A group of nuns and residents who live near a west suburban strip joint Thursday made allegations that prostitution and liquor law violations were occurring at the club, which they say has changed their neighborhood and which they have been seeking to shut down.
In an amended complaint to a suit filed in Cook County Circuit Court, the Missionary Sisters of St. Charles Borromeo and others claim Club Allure in Stone Park promotes and allows certain touching and “high friction rubbing” that could be considered prostitution under Illinois law.
They also say the club, located on Lake Street, violates Stone Park liquor laws by serving alcohol in close proximity to the nuns’ convent, which the plaintiffs say is also a house of worship and a retirement home. About 20 nuns live in the convent, which is on property adjacent to the club.
The nuns and other opponents held a news conference Thursday, holding signs with sayings such as, “Our children deserve a safe Stone Park.”
The suit was first filed against the club and the village of Stone Park in June under claims that zoning law was violated when the club was allowed to open in a residential area. The neighboring village of Melrose Park is also a plaintiff in the lawsuit. The convent straddles Melrose Park and Stone Park.
“This is not just a strip club,” said Thomas Brejcha, president of the Thomas More Society, which is representing the convent. “This is actual criminal conduct. We will press this for as long as it takes.”
Sister Noemia Silva said she’s worried about the impact the club’s presence will have on children in the neighborhood, who she says are now exposed to “alcohol, drugs, insecurity and human trafficking.”

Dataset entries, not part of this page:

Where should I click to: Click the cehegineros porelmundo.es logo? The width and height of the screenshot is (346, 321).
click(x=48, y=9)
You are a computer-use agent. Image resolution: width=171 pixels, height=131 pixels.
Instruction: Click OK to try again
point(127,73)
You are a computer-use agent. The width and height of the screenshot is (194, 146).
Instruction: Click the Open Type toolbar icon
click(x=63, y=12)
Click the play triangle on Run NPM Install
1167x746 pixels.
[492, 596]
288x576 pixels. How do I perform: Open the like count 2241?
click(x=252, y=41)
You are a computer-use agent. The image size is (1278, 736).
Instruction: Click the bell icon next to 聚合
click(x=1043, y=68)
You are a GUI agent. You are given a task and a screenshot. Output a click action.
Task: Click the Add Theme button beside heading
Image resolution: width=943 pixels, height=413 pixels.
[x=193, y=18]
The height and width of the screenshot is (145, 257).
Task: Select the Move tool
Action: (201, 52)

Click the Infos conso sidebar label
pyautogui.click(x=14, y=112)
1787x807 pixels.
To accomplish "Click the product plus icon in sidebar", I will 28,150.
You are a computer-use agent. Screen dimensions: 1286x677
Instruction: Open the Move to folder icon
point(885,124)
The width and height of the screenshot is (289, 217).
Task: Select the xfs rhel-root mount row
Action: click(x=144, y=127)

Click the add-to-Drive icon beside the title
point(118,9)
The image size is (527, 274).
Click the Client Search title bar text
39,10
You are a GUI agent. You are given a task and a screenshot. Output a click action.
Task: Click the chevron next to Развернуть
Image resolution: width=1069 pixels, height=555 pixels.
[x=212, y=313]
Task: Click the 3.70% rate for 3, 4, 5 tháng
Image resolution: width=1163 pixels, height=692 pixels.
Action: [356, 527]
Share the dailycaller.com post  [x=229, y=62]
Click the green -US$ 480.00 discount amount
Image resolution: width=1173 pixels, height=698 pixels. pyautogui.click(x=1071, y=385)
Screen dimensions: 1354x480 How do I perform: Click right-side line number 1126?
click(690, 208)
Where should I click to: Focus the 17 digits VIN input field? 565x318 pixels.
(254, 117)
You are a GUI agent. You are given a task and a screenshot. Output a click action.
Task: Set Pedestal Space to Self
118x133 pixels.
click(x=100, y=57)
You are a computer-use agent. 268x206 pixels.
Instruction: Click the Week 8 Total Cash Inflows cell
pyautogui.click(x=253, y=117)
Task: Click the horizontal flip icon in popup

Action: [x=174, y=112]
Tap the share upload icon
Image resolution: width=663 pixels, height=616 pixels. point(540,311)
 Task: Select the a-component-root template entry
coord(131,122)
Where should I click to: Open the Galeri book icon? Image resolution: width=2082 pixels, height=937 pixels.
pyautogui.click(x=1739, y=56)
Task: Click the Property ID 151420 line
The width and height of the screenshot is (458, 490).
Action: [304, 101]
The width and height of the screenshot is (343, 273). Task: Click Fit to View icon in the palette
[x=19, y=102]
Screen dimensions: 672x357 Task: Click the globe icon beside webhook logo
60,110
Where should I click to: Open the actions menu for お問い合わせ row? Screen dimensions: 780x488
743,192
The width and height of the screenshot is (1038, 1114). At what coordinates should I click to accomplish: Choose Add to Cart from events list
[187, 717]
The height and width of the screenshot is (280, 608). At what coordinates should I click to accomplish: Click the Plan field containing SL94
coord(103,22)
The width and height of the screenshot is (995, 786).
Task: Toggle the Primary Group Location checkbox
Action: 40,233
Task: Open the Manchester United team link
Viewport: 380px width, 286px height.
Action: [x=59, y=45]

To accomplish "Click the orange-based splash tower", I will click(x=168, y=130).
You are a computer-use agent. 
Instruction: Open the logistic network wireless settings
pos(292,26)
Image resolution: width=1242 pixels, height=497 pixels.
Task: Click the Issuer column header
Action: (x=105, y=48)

The club “disrespects human life,” Silva said. “A line has been crossed.”
The amended lawsuit alleges club management allowed a bartender to leave work drunk shortly before she crashed her car into a light pole and died last month. It accuses the club owner of threatening employees not to discuss the death.
Brejcha said his private investigators uncovered information, which led to the newest allegations. He’s turned over that information to police, he said, but would not name which agency.
Stone Park police did not return phone calls Thursday. The club’s owner could not be reached for comment. Stone Park Mayor Beniamino Mazzulla referred comment to the village’s attorney, Dean Krone, who said he had yet to read the complaint.
Neighbors have claimed noise and lights from the club and its sign invaded the nuns’ and other residents’ space. They also cited condoms littering the area and public drunkenness of club patrons.
“The stress of having to deal with Allure strip club puts a burden on our families,” said Pat Zito, a nearby Melrose Park resident. “We need to pluck this thorn from our community.”
Zito described her street as aftermath from a carnival, with garbage and activity late at night. “It’s just not the way it used to be,” Zito said.
The lawsuit says the club’s location also violates state law, which prohibits adult entertainment businesses from operating within 1,000 feet of a school or place of worship. The convent includes three chapels.
The lawsuit marks the latest in an ongoing struggle that at first involved the club and Stone Park after the Village Board blocked the owners from opening a club at the site in 2009. The owners sued, and the village then allowed them to open Club Allure.
Gary Mack, spokesman for Melrose Park, called the situation “outrageous” and said the village supports efforts to close the club.
“It’s a travesty that the people of Melrose Park and the good sisters have to be subjected to the activity,” Mack said.